The deeper alienations that lead to terrorism may have their roots in these young men's objections to events in Iraq or elsewhere, but the closed communities of some traditional Western Muslims are places in which young men's alienations can easily deepen. What is needed is a move beyond tradition -- nothing less than a reform movement to bring the core concepts of Islam into the modern age, a Muslim Reformation to combat not only the jihadist ideologues but also the dusty, stifling seminaries of the traditionalists, throwing open the windows to let in much-needed fresh air.
It would be good to see governments and community leaders inside the Muslim world as well as outside it throwing their weight behind this idea, because creating and sustaining such a reform movement will require above all a new educational impetus whose results may take a generation to be felt, a new scholarship to replace the literalist diktats and narrow dogmatisms that plague present-day Muslim thinking. It is high time, for starters, that Muslims were able to study the revelation of their religion as an event inside history, not supernaturally above it.

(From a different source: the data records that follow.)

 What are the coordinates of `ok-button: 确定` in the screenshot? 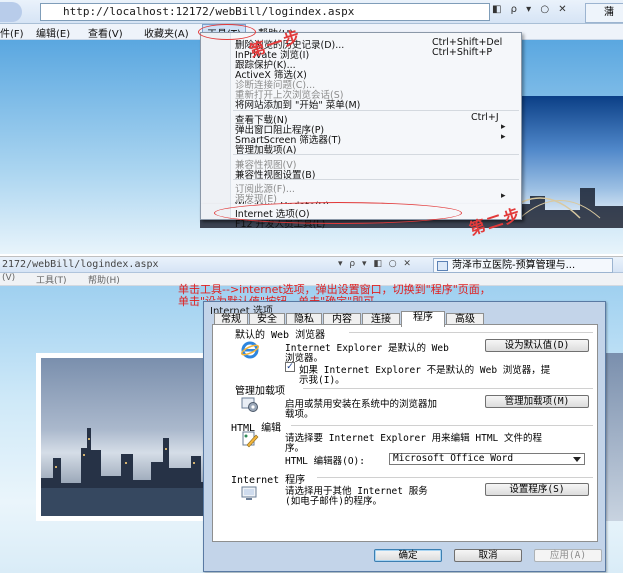 It's located at (408, 556).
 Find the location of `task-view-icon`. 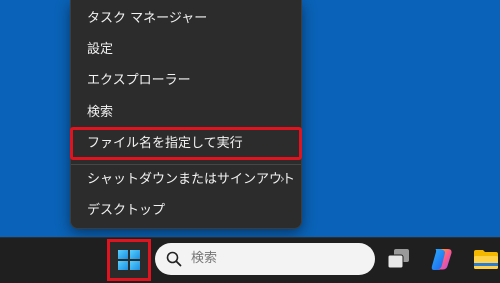

task-view-icon is located at coordinates (399, 259).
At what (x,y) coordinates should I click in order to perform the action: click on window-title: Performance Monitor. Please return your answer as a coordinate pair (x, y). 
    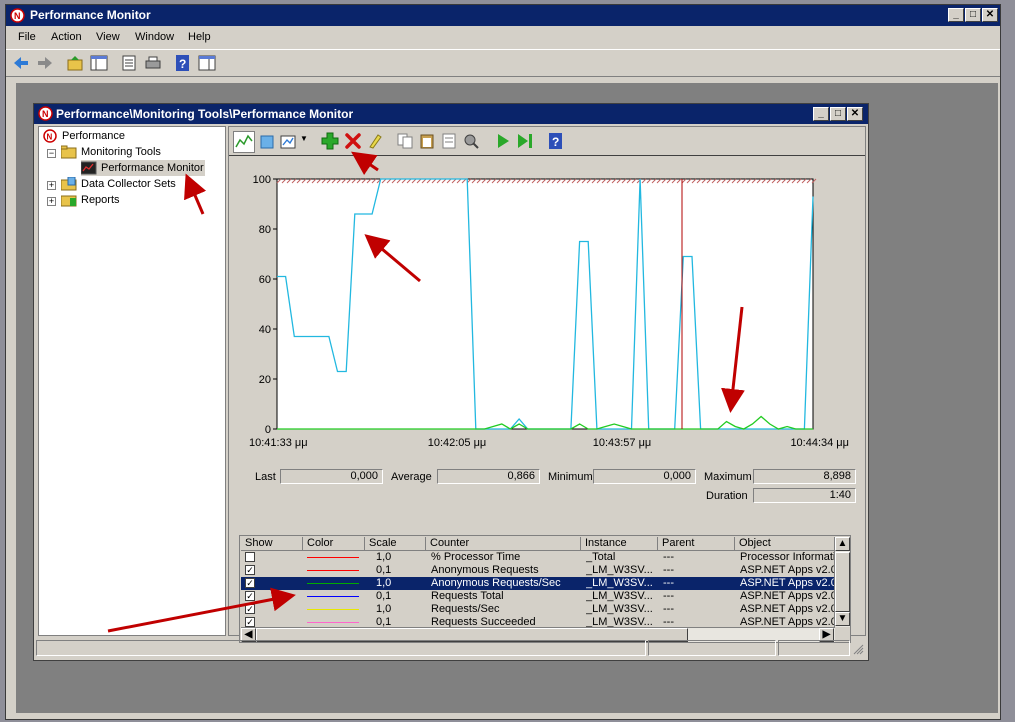
    Looking at the image, I should click on (90, 15).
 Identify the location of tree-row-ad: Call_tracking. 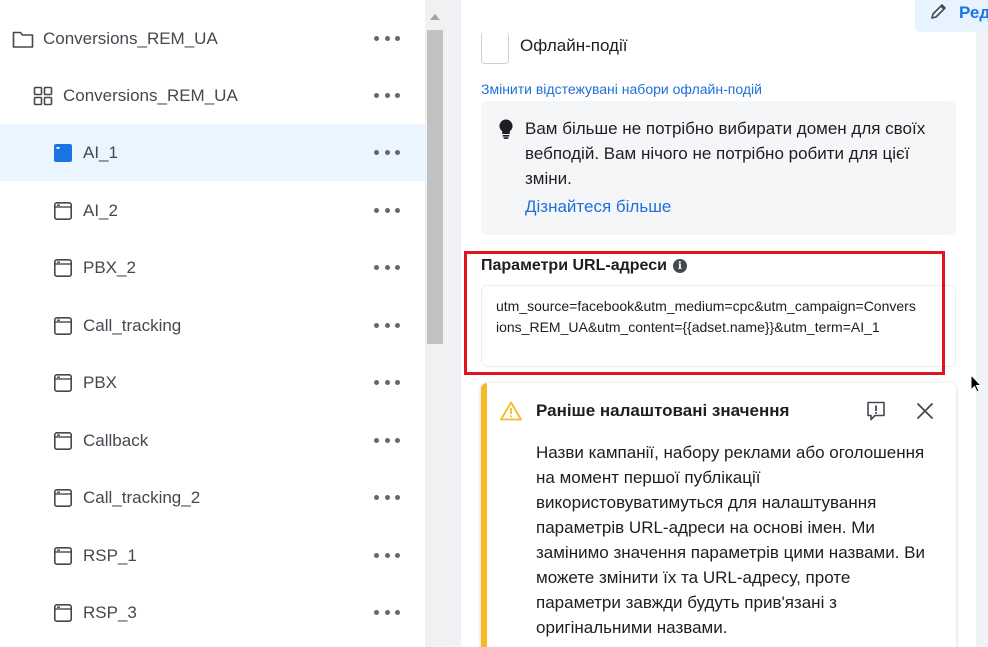
(212, 326).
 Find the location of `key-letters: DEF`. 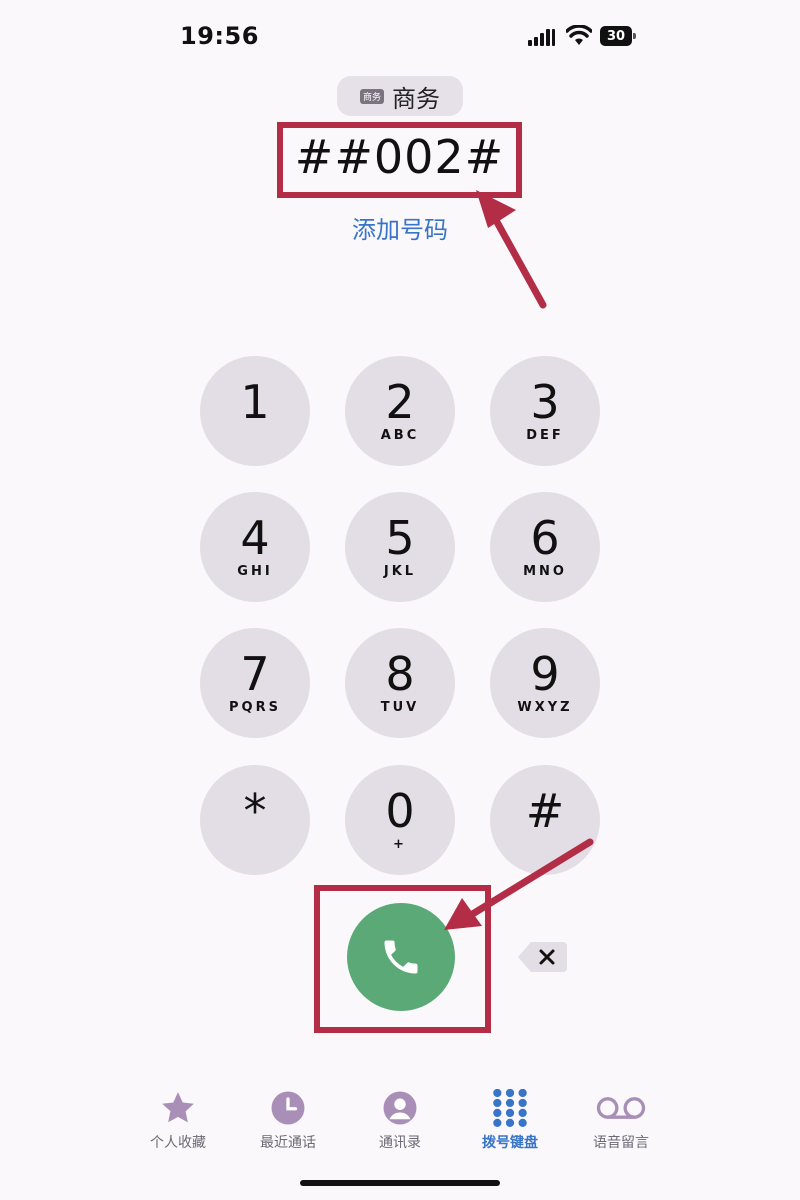

key-letters: DEF is located at coordinates (545, 436).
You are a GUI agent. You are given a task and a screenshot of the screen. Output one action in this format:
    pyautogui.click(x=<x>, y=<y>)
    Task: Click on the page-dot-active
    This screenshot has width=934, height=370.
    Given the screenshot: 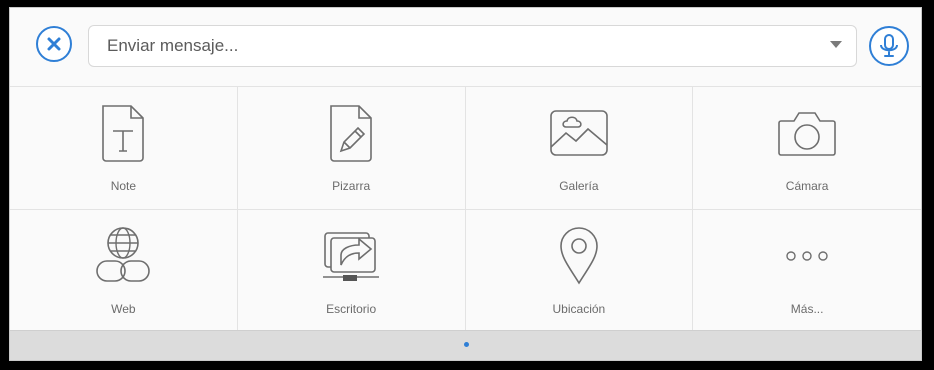 What is the action you would take?
    pyautogui.click(x=466, y=344)
    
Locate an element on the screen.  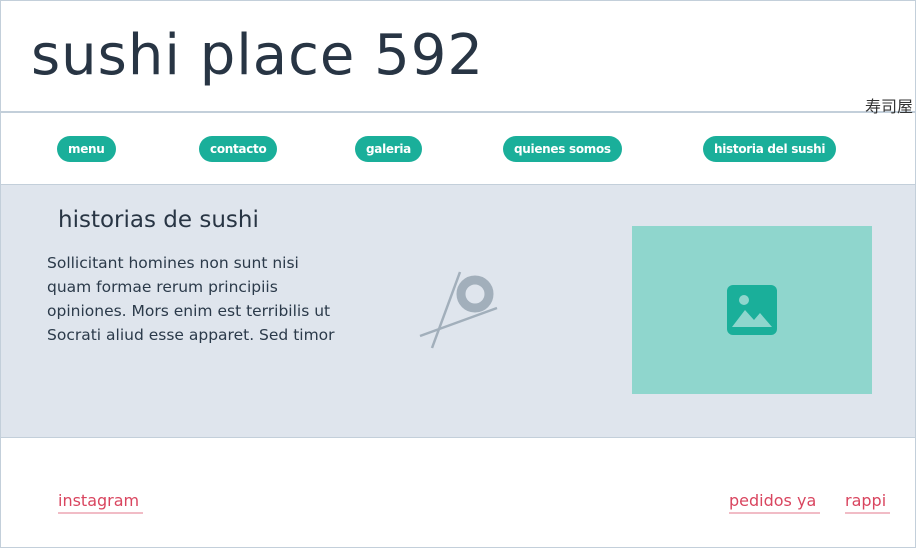
image-icon is located at coordinates (752, 310).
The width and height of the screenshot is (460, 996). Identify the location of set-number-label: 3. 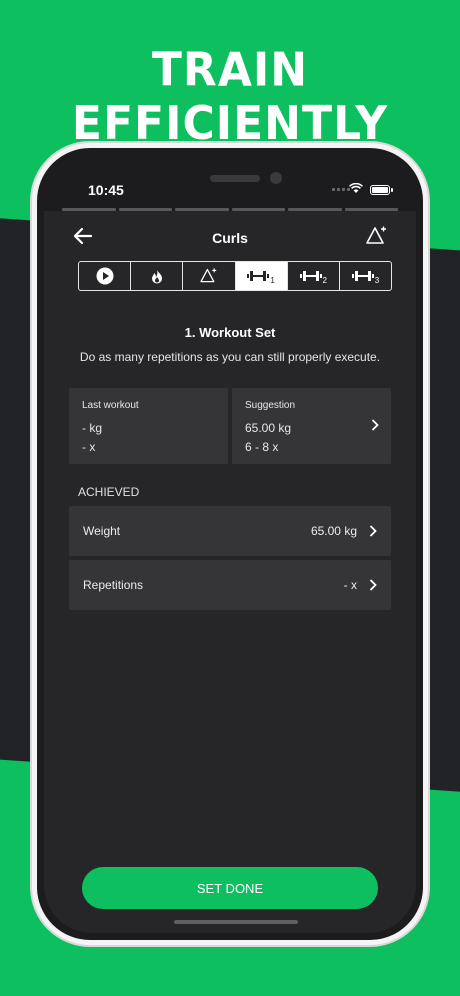
(377, 280).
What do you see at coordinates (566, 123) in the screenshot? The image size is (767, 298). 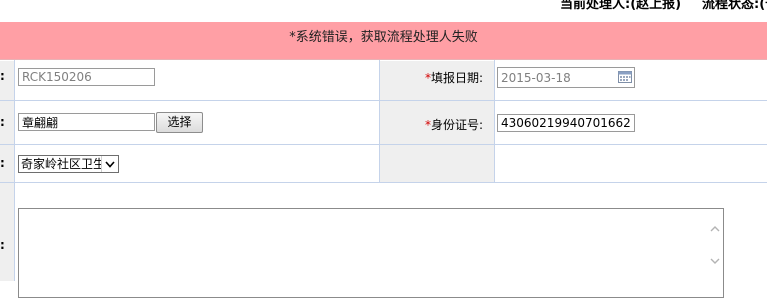 I see `id-number-input` at bounding box center [566, 123].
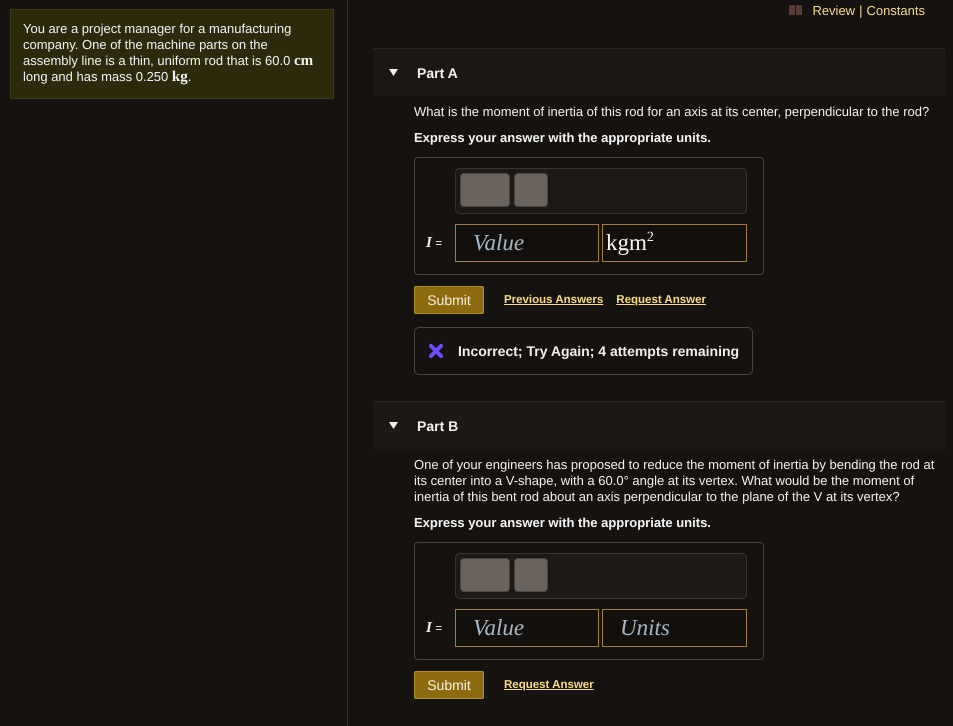 The height and width of the screenshot is (726, 953). Describe the element at coordinates (674, 243) in the screenshot. I see `units-field: kgm$^{2}$` at that location.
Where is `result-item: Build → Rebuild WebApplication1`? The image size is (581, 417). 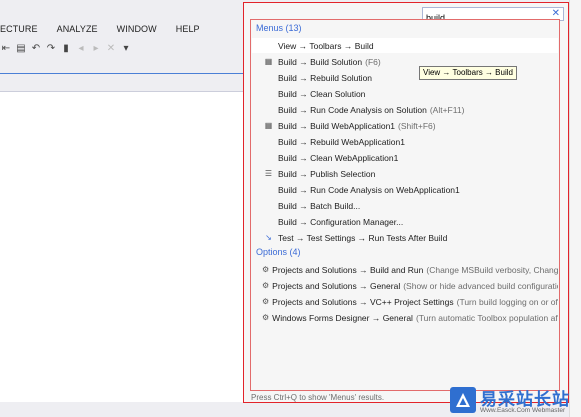
result-item: Build → Rebuild WebApplication1 is located at coordinates (405, 142).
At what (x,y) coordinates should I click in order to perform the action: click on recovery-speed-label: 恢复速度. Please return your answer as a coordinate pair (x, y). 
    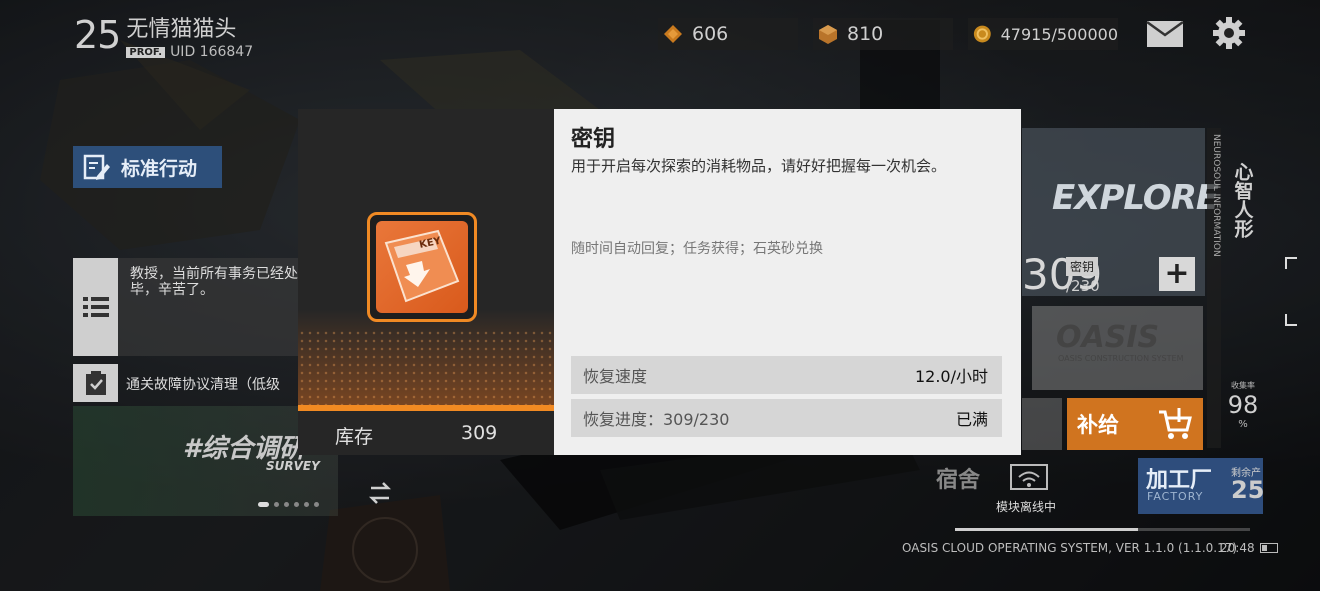
    Looking at the image, I should click on (616, 376).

It should be a matter of intense interest to all Muslims that Islam is the only religion whose origins were recorded historically and thus are grounded not in legend but in fact. The Koran was revealed at a time of great change in the Arab world, the seventh-century shift from a matriarchal nomadic culture to an urban patriarchal system. Muhammad, as an orphan, personally suffered the difficulties of this transformation, and it is possible to read the Koran as a plea for the old matriarchal values in the new patriarchal world, a conservative plea that became revolutionary because of its appeal to all those whom the new system disenfranchised, the poor, the powerless and, yes, the orphans.
Muhammad was also a successful merchant and heard, on his travels, the Nestorian Christians' desert versions of Bible stories that the Koran mirrors closely (Christ, in the Koran, is born in an oasis, under a palm tree). It ought to be fascinating to Muslims everywhere to see how deeply their beloved book is a product of its place and time, and in how many ways it reflects the Prophet's own experiences.
However, few Muslims have been permitted to study their religious book in this way. The insistence that the Koranic text is the infallible, uncreated word of God renders analytical, scholarly discourse all but impossible. Why would God be influenced by the socioeconomics of seventh-century Arabia, after all? Why would the Messenger's personal circumstances have anything to do with the Message?
The traditionalists' refusal of history plays right into the hands of the literalist Islamofascists, allowing them to imprison Islam in their iron certainties and unchanging absolutes. If, however, the Koran were seen as a historical document, then it would be legitimate to reinterpret it to suit the new conditions of successive new ages. Laws made in the seventh century could finally give way to the needs of the 21st. The Islamic Reformation has to begin here, with an acceptance of the concept that all ideas, even sacred ones, must adapt to altered realities.
Broad-mindedness is related to tolerance; open-mindedness is the sibling of peace. This is how to take up the "profound challenge" of the bombers. Will Sir Iqbal Sacranie and his ilk agree that Islam must be modernized? That would make them part of the solution. Otherwise, they're just the "traditional" part of the problem.